- WRITTEN TASK 1 -
Rewrite the stretch from "2) On May 5, 1981" through "to the SBA." of the bankruptcy opinion, substituting "lender" for each "Bank of Waverly".
- WRITTEN TASK 2 -
Decide whether each statement agrees with the bankruptcy opinion, answering yes or no and quoting the words that settle it: (a) The debtor filed a Chapter 13 petition on June 16, 1983. (b) The trial on the debtor's complaint was held in April 1984. (c) Waverly Equipment Service repairs heavy equipment used mainly in the logging and trucking industries.
- WRITTEN TASK 3 -
According to the bankruptcy opinion, on what date did the Bank of Waverly make its loan to the debtor?

- SOURCE EXCERPT -
Opinion
Bankruptcy No. 83-00971-R. Adv. No. 83-0274-R.
April 4, 1984.
James R. Sheeran, Richmond, Va., for plaintiff.
Stran L. Trout, Richmond, Va., for defendant.
MEMORANDUM OPINION
This matter came before the Court upon the filing of a complaint to determine validity of lien and motion to avoid lien by the debtor, Tommy B. Quidley. A trial on the debtor's complaint was held on December 13, 1983. After taking evidence and listening to argument by both parties, this Court ruled that certain office equipment not the subject of this opinion was not exempt as tools of the trade and that any exemptions claimed by the debtor in property purchased with proceeds of the Small Business Administration (SBA) loan are inferior to the valid SBA security interest in such property. In addition, the Court took under advisement the question of whether a Chapter 13 debtor may utilize the provisions of 11 U.S.C. § 522(f) and whether certain other property claimed as exempt by the debtor is in fact tools and implements of his trade. The parties presented memoranda in support of their positions regarding the matters taken under advisement and after consideration thereof, the facts adduced at trial, and the applicable law, this Court renders the following opinion.
STATEMENT OF FACTS
The following facts relevant to the Court's determination herein have been stipulated by the parties as follows:
1) Tommy Brian Quidley, the debtor, filed a Chapter 13 petition on June 16, 1983. The debtor was and is engaged as a sole proprietor in the business known as Waverly Equipment Service. The business of Waverly Equipment Service is a repair of heavy equipment used primarily in the logging and trucking industries.
2) On May 5, 1981 the Bank of Waverly made a loan, guaranteed by the SBA, to the debtor. Sometime after June 16, 1983, the Bank of Waverly looked to the SBA to perform under the guaranty arrangement and assigned its interest in the loan and security interest to the SBA.
3) At the time the loan was made a security interest was obtained by the Bank of Waverly and properly perfected. Among the property encumbered by the security interest was the following: a television set, four-piece living room suite, Baldwin organ, china cabinet, valve grinder, seat grinder, tool group, tool boxes, as well as all the debtor's furniture, fixtures, machinery, equipment, and inventory then owned or thereafter acquired.

- DATASET ENTRIES -
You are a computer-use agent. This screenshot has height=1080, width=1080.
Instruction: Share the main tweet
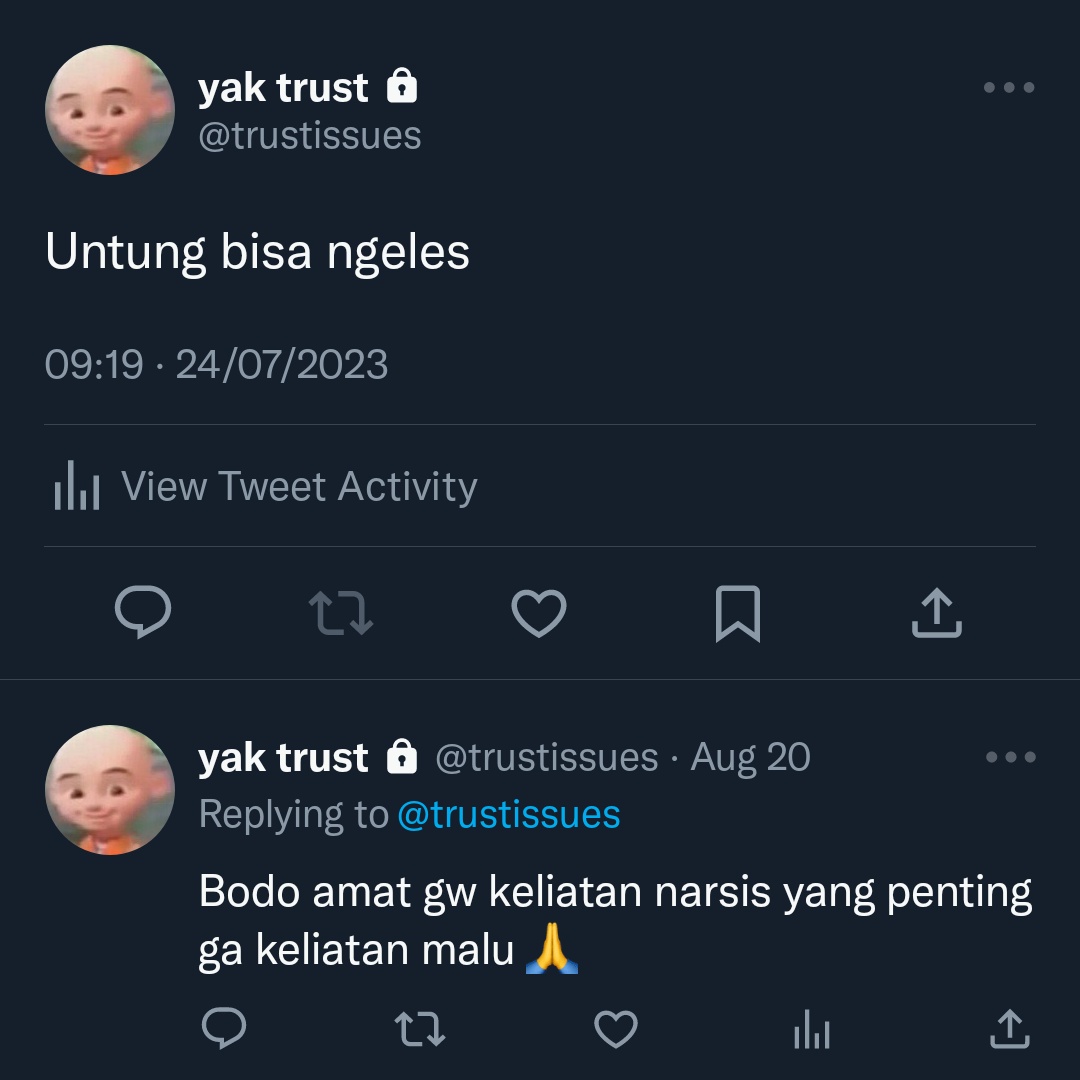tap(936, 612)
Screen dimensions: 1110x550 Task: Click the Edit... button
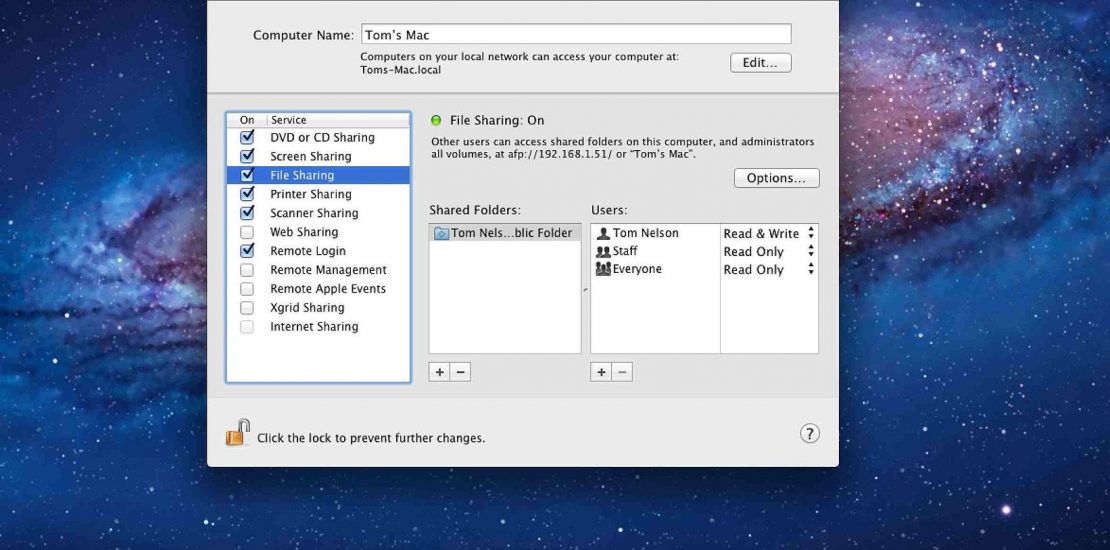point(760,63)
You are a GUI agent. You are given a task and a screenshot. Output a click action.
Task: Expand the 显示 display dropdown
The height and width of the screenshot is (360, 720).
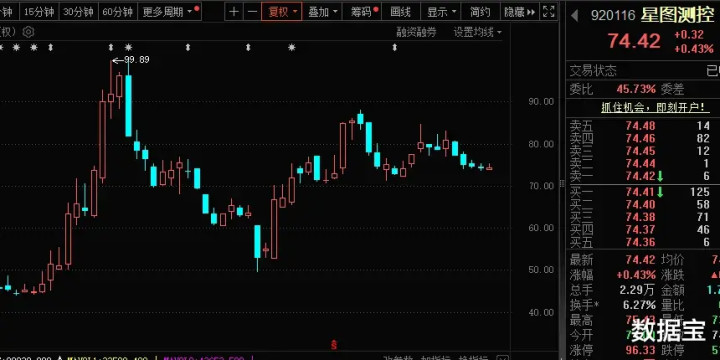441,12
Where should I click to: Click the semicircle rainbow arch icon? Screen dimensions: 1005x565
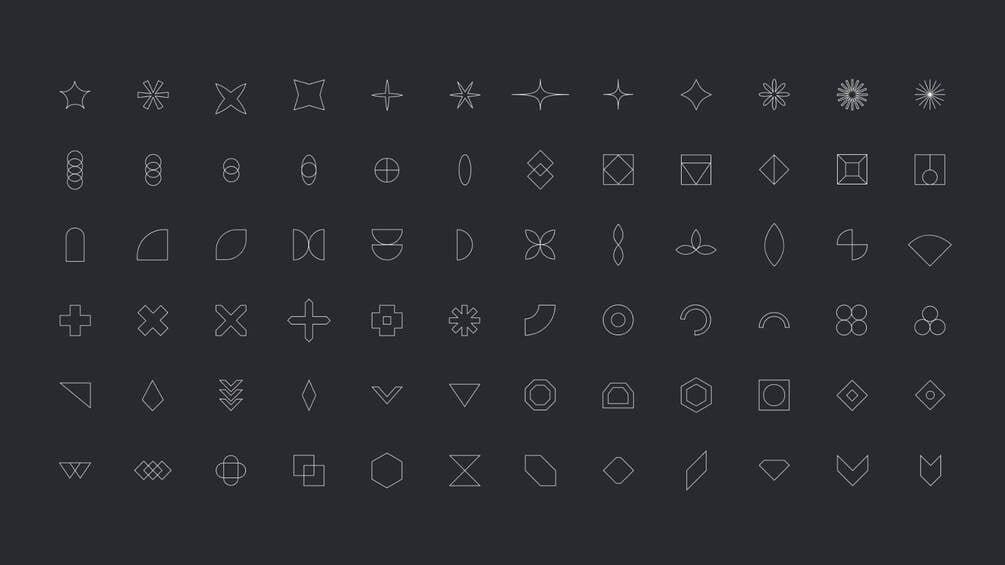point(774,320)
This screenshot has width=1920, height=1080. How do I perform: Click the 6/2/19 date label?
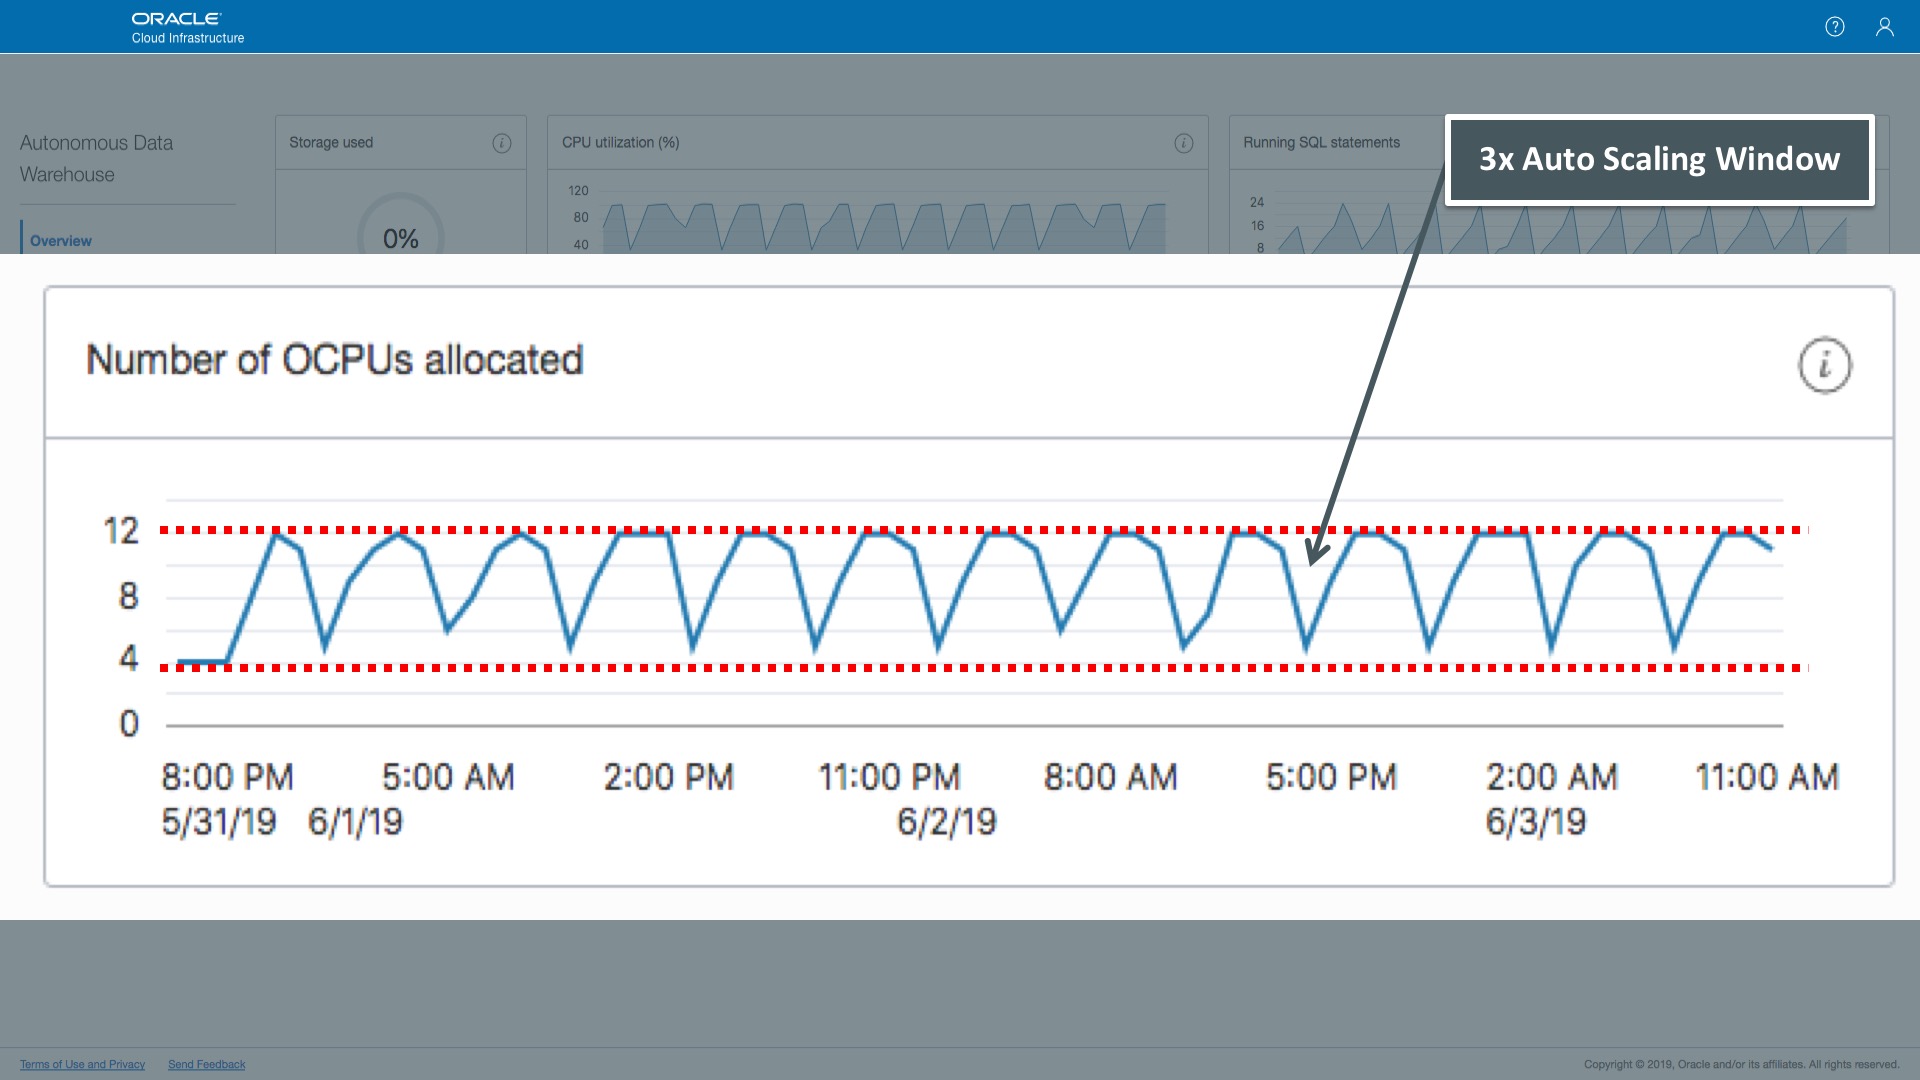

- FULL RESPONSE 1 -
2) On May 5, 1981 the lender made a loan, guaranteed by the SBA, to the debtor. Sometime after June 16, 1983, the lender looked to the SBA to perform under the guaranty arrangement and assigned its interest in the loan and security interest to the SBA.

- FULL RESPONSE 2 -
(a) Yes: "Tommy Brian Quidley, the debtor, filed a Chapter 13 petition on June 16, 1983."
(b) No: "A trial on the debtor's complaint was held on December 13, 1983."
(c) Yes: "The business of Waverly Equipment Service is a repair of heavy equipment used primarily in the logging and trucking industries."

- FULL RESPONSE 3 -
May 5, 1981.